Data extracted from a collection
☆ ☆ ☆ ☆ ☆ ☆ ☆
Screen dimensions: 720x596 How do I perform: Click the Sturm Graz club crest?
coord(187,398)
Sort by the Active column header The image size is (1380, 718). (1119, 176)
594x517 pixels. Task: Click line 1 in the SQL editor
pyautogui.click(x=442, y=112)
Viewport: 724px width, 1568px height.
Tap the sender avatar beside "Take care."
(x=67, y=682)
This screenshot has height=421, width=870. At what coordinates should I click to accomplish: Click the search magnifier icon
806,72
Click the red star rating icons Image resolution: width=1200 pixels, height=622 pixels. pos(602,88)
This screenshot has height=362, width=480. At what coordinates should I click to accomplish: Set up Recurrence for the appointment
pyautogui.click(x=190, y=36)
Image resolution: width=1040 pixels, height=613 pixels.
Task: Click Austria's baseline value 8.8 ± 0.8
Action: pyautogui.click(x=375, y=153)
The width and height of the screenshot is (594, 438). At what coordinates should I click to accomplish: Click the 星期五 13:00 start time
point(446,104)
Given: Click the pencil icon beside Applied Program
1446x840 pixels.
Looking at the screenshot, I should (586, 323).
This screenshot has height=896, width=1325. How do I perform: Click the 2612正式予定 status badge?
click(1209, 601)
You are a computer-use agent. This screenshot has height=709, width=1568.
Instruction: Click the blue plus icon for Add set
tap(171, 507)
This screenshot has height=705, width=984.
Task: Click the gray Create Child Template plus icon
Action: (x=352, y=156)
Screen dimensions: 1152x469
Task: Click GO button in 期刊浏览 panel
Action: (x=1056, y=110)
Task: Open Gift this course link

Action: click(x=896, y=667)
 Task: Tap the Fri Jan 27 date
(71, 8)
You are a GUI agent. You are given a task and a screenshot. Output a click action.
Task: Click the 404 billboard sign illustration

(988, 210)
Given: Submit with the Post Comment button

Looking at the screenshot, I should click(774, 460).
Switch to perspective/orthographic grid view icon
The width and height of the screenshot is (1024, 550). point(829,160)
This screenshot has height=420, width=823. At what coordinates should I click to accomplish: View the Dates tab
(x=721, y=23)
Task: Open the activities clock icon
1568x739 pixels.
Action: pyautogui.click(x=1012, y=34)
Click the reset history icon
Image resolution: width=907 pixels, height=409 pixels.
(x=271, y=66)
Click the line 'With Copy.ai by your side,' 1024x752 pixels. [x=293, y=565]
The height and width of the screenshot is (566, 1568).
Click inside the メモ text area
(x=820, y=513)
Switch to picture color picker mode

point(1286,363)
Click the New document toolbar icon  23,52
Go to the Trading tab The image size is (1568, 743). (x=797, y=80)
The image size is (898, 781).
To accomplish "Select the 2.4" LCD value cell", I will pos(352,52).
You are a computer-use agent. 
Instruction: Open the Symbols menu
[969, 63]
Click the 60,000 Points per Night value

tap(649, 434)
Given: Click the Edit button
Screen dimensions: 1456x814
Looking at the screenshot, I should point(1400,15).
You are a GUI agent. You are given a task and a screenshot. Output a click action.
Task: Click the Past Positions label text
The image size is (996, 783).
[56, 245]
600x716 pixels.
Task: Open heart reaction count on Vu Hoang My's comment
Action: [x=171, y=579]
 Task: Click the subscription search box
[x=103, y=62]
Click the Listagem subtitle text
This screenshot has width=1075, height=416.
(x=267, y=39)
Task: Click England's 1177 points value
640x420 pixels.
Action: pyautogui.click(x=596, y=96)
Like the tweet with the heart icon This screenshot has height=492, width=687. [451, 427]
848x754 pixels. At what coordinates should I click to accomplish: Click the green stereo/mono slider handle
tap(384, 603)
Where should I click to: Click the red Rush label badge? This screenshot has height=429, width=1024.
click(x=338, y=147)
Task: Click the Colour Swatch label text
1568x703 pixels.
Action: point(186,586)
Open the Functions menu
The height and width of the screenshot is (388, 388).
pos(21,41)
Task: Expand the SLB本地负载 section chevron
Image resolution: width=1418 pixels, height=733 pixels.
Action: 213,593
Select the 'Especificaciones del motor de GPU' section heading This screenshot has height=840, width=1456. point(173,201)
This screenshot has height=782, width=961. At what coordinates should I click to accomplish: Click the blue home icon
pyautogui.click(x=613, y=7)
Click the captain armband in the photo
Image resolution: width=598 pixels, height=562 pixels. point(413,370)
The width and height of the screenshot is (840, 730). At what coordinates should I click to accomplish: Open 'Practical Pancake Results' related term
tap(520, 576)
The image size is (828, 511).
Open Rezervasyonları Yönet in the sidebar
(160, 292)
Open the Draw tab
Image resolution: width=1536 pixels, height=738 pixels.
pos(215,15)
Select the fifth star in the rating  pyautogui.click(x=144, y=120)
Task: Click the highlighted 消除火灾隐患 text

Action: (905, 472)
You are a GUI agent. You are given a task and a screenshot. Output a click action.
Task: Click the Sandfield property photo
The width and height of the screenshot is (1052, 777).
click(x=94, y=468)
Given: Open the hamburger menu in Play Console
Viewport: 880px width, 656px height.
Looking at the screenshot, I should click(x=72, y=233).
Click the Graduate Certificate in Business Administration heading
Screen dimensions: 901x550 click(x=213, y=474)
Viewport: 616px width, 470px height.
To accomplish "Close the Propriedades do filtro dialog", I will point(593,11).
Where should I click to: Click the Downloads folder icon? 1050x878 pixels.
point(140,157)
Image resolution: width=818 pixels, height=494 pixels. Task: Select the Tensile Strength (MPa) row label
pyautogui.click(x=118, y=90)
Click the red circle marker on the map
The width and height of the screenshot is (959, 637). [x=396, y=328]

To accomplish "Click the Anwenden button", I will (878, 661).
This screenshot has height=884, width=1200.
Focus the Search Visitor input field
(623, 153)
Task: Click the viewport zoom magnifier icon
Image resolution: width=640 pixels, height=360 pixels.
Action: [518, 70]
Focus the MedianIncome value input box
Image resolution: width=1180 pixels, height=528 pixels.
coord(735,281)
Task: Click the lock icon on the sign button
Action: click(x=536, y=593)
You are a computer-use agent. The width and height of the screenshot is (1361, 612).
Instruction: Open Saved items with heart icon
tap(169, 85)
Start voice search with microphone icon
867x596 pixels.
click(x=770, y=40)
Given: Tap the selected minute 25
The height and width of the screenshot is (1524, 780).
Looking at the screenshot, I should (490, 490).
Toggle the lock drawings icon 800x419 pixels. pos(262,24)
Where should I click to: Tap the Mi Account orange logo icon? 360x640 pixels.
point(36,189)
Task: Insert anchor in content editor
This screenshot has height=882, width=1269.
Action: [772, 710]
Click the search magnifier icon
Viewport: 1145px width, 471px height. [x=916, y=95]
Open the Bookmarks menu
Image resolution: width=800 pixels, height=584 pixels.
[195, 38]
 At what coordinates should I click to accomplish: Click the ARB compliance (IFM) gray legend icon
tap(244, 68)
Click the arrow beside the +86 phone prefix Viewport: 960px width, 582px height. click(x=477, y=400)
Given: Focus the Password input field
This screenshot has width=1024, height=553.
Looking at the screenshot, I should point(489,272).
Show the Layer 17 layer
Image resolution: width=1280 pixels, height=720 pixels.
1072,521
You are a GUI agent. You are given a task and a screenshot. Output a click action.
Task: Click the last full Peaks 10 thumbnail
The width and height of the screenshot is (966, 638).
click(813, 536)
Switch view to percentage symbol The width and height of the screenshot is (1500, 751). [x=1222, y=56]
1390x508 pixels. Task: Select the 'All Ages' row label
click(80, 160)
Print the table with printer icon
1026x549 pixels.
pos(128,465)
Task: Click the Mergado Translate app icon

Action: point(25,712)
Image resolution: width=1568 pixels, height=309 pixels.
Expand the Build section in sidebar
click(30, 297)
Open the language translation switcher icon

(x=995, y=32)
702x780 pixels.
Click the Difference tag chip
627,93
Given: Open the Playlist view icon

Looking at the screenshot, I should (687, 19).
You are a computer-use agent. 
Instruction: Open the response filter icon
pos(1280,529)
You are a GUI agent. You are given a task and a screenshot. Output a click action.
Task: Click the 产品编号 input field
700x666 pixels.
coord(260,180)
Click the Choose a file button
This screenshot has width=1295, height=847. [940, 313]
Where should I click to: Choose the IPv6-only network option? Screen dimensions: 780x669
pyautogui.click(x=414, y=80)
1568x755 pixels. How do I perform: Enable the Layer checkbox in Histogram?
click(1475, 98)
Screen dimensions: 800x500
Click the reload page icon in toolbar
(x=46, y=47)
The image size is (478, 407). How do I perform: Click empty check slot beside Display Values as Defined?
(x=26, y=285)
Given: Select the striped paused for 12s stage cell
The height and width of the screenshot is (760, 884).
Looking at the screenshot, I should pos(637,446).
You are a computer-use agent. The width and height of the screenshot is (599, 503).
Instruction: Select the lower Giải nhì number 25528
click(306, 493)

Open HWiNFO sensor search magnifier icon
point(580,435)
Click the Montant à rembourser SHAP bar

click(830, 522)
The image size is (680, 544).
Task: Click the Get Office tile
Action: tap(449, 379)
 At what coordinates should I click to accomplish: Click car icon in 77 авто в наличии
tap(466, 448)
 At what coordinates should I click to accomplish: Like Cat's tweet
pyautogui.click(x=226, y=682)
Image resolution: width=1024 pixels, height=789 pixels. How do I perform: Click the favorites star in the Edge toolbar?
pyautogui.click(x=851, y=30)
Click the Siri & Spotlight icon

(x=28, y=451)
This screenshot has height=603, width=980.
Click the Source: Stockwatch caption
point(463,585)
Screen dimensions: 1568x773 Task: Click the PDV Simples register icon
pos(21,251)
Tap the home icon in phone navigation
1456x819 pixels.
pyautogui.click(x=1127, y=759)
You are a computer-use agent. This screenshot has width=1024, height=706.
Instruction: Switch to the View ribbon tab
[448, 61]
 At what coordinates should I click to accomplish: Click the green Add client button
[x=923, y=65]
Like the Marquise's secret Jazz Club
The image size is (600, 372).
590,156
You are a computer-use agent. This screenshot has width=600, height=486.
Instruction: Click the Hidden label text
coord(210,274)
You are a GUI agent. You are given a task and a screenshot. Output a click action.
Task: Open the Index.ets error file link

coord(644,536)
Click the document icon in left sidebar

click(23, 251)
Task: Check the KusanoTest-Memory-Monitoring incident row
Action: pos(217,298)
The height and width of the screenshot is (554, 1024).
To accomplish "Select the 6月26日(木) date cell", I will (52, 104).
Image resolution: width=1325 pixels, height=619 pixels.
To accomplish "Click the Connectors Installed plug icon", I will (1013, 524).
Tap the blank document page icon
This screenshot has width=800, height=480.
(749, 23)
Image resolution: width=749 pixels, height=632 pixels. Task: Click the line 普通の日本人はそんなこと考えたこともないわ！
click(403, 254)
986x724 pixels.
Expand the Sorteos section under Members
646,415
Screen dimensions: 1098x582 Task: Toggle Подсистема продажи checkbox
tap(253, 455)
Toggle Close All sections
☆ ☆ ☆ ☆ ☆ ☆ ☆
**WORK TASK**
Return a copy of each line in the entries that carries the string "Close".

**RESPONSE BELOW**
To accomplish "Close the Propriedades do filtro dialog", I will point(593,11).
Toggle Close All sections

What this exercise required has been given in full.